== EXERCISE INSTRUCTIONS ==
Include no pictures. Output exactly the lines from the one that contains "Click the large" through the final line of the entries.

[EXERCISE INPUT — start]

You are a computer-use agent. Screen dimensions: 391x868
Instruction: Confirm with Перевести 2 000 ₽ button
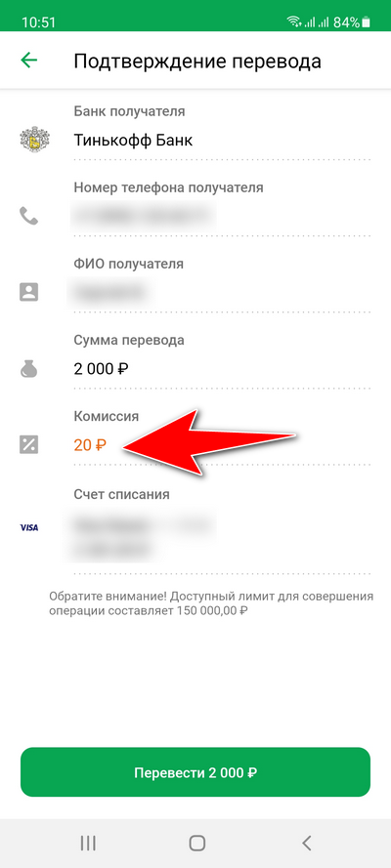(196, 772)
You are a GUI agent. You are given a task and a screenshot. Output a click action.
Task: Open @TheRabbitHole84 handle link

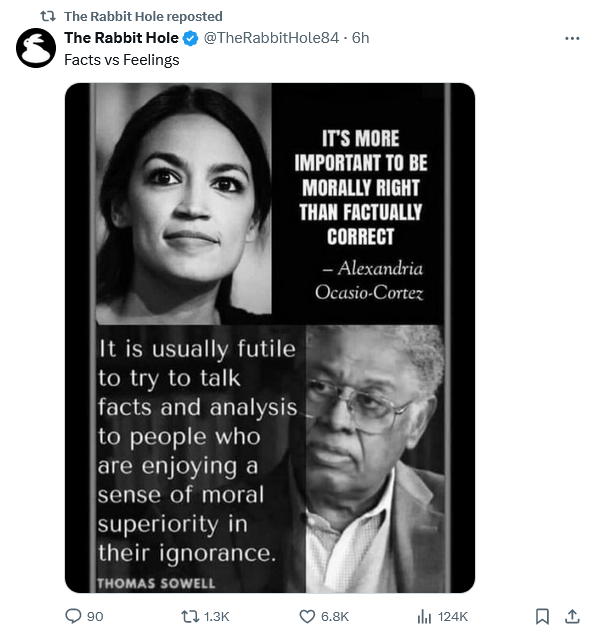271,38
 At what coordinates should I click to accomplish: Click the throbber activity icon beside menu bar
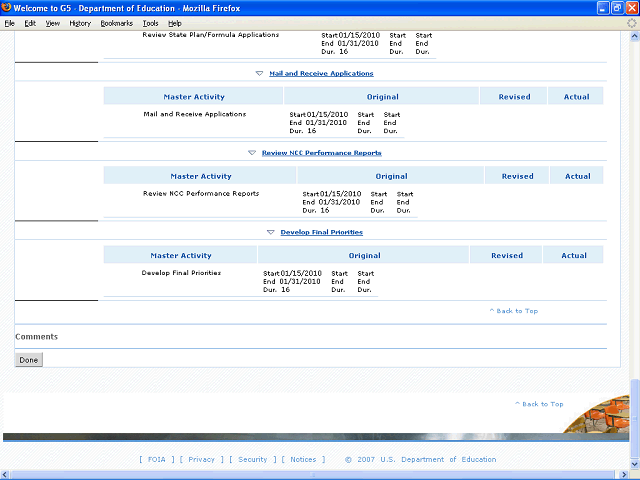point(631,22)
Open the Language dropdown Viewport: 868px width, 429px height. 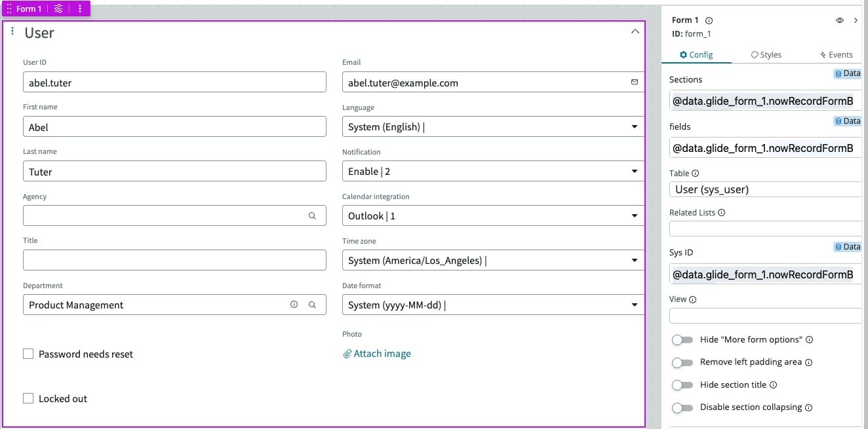pos(633,126)
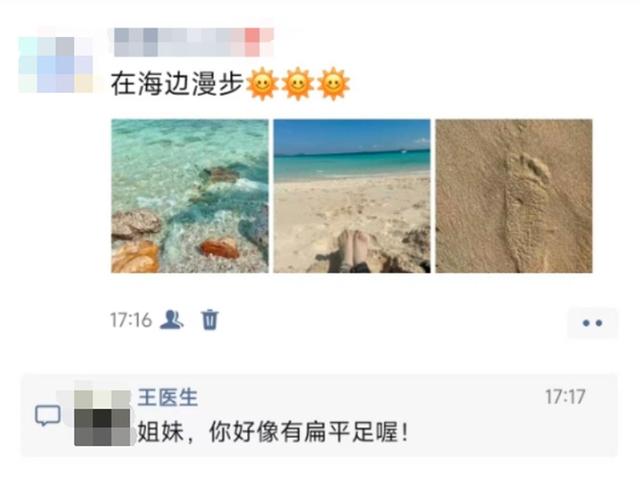Open the turquoise water and rocks photo
This screenshot has height=477, width=640.
190,196
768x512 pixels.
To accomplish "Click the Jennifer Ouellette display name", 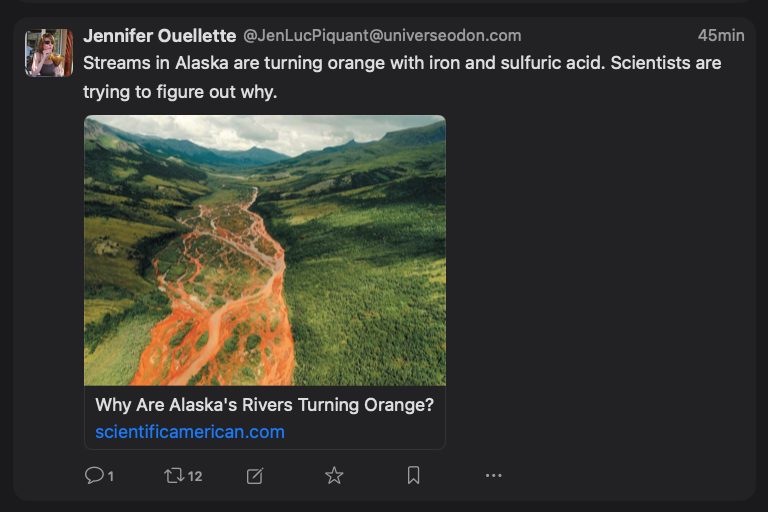I will pyautogui.click(x=159, y=36).
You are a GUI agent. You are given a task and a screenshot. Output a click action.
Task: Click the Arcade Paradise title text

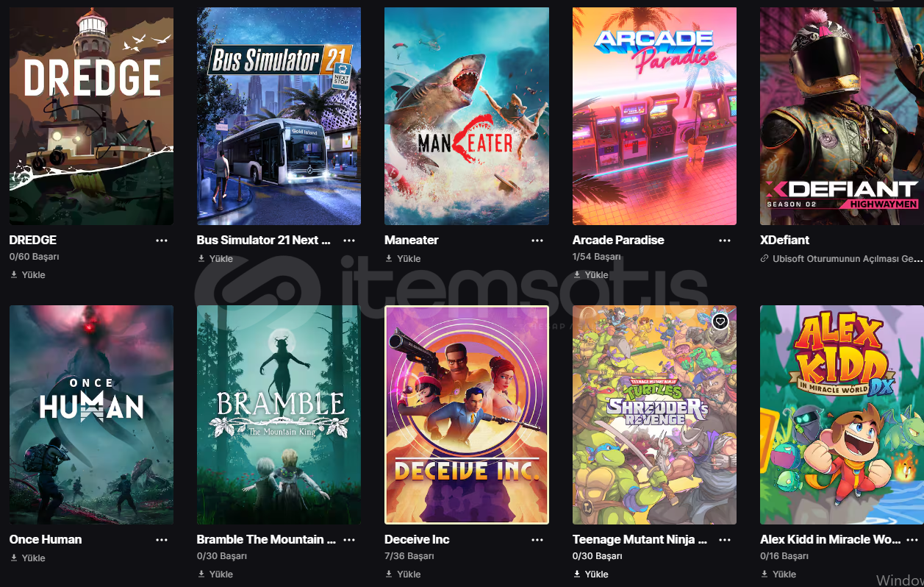pos(618,240)
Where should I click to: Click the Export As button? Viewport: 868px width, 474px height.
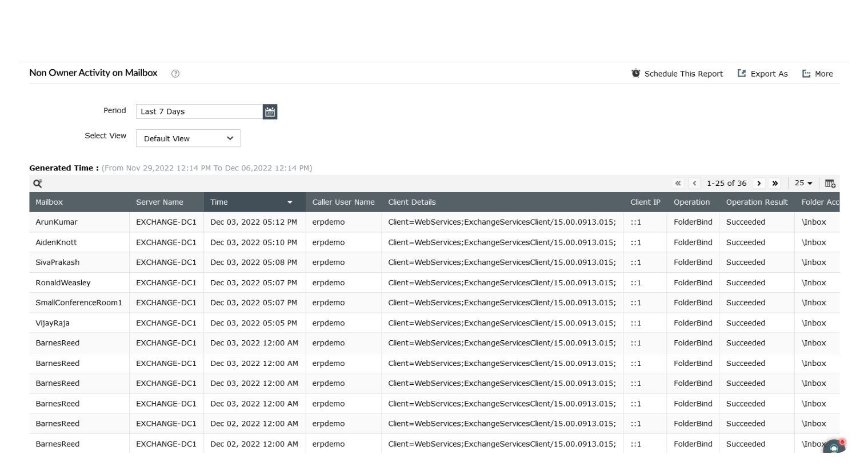[770, 73]
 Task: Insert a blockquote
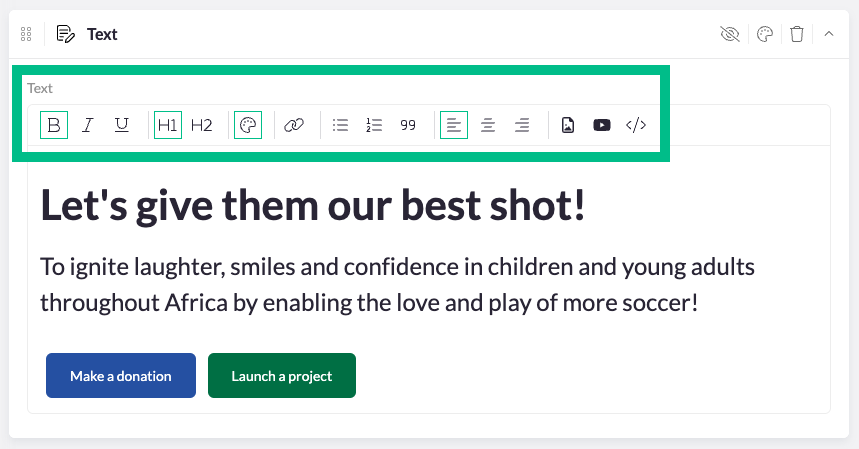(408, 125)
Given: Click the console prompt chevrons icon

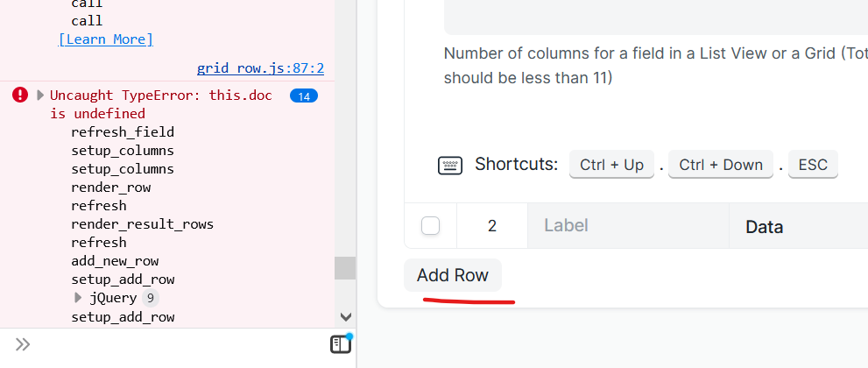Looking at the screenshot, I should pyautogui.click(x=23, y=344).
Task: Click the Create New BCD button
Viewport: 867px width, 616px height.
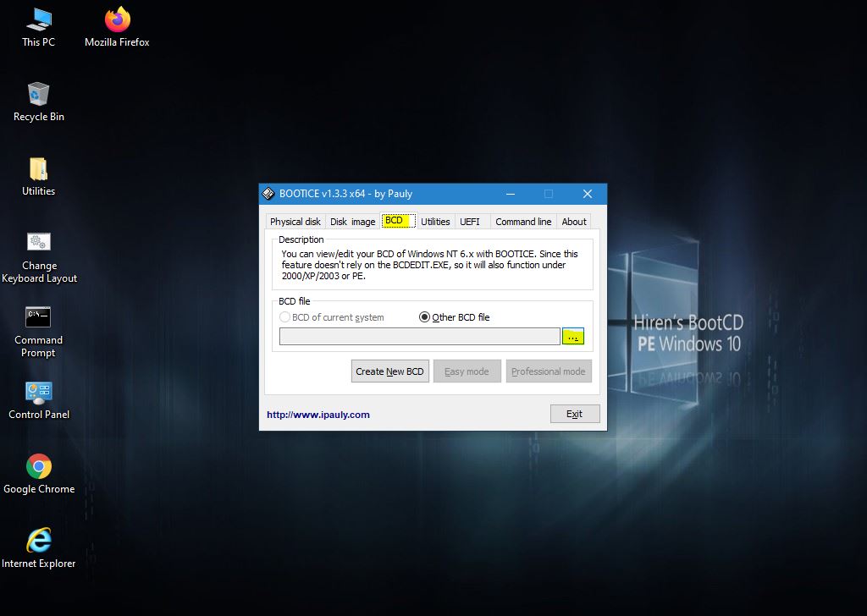Action: point(389,371)
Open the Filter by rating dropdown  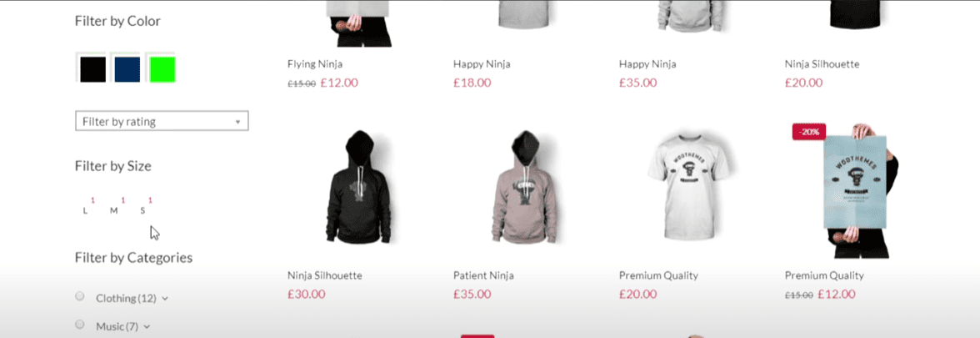162,121
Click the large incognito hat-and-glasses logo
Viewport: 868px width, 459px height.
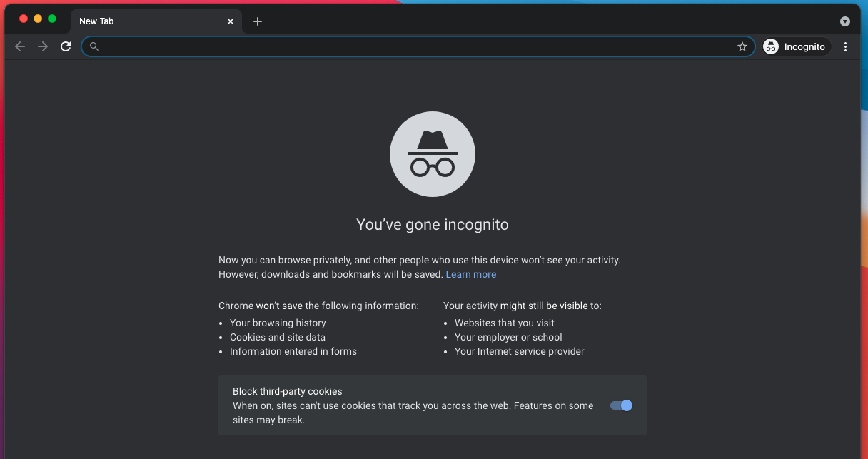(x=433, y=154)
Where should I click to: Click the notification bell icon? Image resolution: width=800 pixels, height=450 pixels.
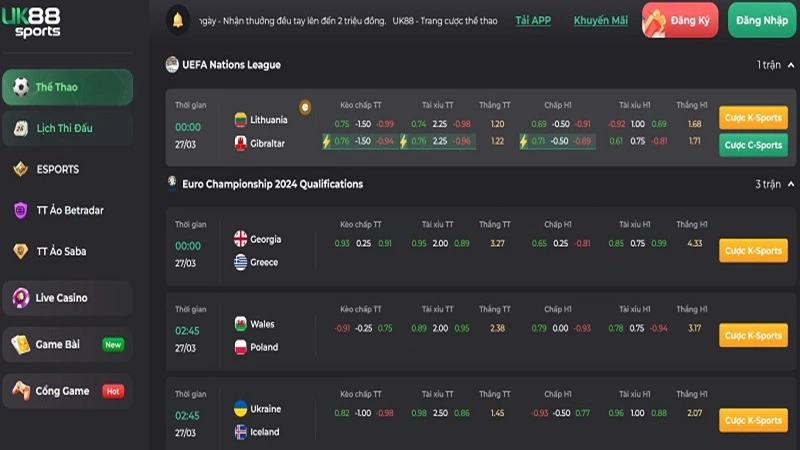point(178,20)
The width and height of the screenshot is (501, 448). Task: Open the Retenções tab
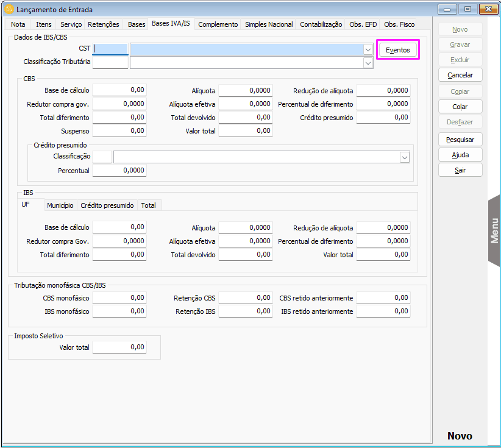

[EXERCISE INPUT — finish]

== RESPONSE AREA ==
Click the large incognito hat-and-glasses logo
Viewport: 868px width, 459px height.
(x=433, y=154)
Where should I click to: Click the notification bell icon? Image resolution: width=800 pixels, height=450 pixels.
point(178,20)
The width and height of the screenshot is (501, 448). Task: Open the Retenções tab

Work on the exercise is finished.